§ Given text

========================================================================

By James Hyerczyk
Commodity Trading Advisor
Crude oil sensitive stocks rose sharply last week, driven higher by positive developments in Europe. Investors will be looking for further upside action this week now that it appears that Euro Zone officials may have moved closer to solving their 30-month sovereign debt problem. A follow-through rally in the major indices this week will be a strong sign that investors are giving Europe the benefit of the doubt. This could mean risk is back on, giving equity and commodity markets a boost.
Besides being driven by the strong rally in the general equity markets, oil companies also benefited from the sharp rise in crude oil prices. August crude oil prices soared on Friday as traders scrambled to cover shorts after European leaders stabilized the region’s banking system, triggering a massive shift in investor sentiment. Although this news event was cited as the main reason for the up move, this week could see similar action as potential supply risks from the Middle East may crop up if Iran decides to rattle its saber over the start of the European sanctions.
Some traders believe that the impact of the European Union sanctions against Iran’s oil exports, effective July 1, could already be factored into oil prices. Last week, Iraq’s Deputy Prime Minister for Energy Affairs told CNBC that crude oil prices may be close to finding a bottom. “$85 to $90 for Brent…I think that’s about the bottom,” he said. If Iran follows through on its threats to close the Strait of Hormuz, crude oil prices could soar.
Oversupply is still the most negative factor driving crude oil prices lower, however, if supply is threatened, shorts will continue to cover and speculative buying is likely to increase.
If the financial situation in Europe remains stable this week then crude oil traders will have no choice but to focus on possible developments in the Middle East. Selling pressure is likely to be light as traders take a neutral stance rather than risk being caught on the wrong side of a news driven event. Energy stock traders should keep an eye on the broad market movement as well as crude oil prices this week. Several oil stocks and an energy ETF could benefit from both a rise in the major indices and higher crude oil prices.

========================================================================

§ Dataset extract
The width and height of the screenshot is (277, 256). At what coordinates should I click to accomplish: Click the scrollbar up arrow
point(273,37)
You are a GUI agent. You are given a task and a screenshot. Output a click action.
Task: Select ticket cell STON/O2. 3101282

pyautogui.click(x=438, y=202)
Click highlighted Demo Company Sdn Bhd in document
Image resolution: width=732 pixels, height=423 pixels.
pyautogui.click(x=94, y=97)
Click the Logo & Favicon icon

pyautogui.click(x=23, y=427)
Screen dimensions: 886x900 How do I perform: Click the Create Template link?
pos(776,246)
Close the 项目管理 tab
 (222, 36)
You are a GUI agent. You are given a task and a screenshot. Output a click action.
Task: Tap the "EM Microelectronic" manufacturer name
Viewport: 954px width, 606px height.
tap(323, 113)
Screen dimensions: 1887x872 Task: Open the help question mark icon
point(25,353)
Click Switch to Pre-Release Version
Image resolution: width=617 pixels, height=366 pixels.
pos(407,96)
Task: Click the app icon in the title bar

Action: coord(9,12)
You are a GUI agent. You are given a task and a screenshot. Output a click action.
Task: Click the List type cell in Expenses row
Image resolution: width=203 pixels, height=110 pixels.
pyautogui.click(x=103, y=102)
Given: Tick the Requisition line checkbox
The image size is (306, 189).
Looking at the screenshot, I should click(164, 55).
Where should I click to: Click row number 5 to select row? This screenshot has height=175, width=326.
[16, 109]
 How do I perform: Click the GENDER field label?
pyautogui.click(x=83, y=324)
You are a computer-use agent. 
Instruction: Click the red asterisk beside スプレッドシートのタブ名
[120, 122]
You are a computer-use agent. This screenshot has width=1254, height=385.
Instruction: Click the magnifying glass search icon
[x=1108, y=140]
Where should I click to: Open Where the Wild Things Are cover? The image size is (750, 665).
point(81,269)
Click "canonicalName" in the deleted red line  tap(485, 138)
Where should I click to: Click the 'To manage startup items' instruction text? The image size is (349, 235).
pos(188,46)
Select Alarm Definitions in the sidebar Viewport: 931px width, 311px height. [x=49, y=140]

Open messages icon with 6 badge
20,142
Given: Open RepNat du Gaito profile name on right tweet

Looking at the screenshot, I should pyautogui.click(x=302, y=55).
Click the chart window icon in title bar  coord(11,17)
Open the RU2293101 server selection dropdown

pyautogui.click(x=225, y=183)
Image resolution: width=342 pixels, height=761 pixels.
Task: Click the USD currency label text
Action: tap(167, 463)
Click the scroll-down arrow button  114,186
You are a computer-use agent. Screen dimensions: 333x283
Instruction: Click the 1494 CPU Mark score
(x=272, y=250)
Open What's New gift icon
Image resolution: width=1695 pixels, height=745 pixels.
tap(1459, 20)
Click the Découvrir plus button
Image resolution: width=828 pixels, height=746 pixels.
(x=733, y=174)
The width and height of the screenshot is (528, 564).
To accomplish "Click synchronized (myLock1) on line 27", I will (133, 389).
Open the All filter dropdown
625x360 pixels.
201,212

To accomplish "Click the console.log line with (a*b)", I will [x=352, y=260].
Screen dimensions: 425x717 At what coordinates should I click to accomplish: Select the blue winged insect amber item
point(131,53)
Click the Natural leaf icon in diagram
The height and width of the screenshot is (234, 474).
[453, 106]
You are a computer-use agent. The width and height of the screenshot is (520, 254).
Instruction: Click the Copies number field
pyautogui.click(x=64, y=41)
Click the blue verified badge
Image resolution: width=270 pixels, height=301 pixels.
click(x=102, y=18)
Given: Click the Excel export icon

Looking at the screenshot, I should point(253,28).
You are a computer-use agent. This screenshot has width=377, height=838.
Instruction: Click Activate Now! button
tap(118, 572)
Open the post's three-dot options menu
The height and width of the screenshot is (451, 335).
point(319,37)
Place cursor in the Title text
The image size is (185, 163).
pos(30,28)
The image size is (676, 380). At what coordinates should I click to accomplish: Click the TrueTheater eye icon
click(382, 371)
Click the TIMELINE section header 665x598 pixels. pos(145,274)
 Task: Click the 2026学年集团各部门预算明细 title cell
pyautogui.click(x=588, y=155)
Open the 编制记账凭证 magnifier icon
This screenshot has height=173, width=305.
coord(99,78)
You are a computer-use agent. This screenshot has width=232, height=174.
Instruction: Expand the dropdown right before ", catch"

========================================================================

§ What this exercise asks
#1 Update the stretch of the crude oil commentary from "Besides being driven" through "the European sanctions.", replacing "Friday" with "Thursday".
#2 Answer these questions from the crude oil commentary:
(a) On what date do the European Union sanctions against Iran's oil exports take effect?
(b) How long has the Euro Zone sovereign debt problem lasted?
(c) What factor is named as still the most negative one driving crude oil prices lower?

§ Activity answers
#1
Besides being driven by the strong rally in the general equity markets, oil companies also benefited from the sharp rise in crude oil prices. August crude oil prices soared on Thursday as traders scrambled to cover shorts after European leaders stabilized the region’s banking system, triggering a massive shift in investor sentiment. Although this news event was cited as the main reason for the up move, this week could see similar action as potential supply risks from the Middle East may crop up if Iran decides to rattle its saber over the start of the European sanctions.

#2
(a) July 1
(b) 30 months
(c) Oversupply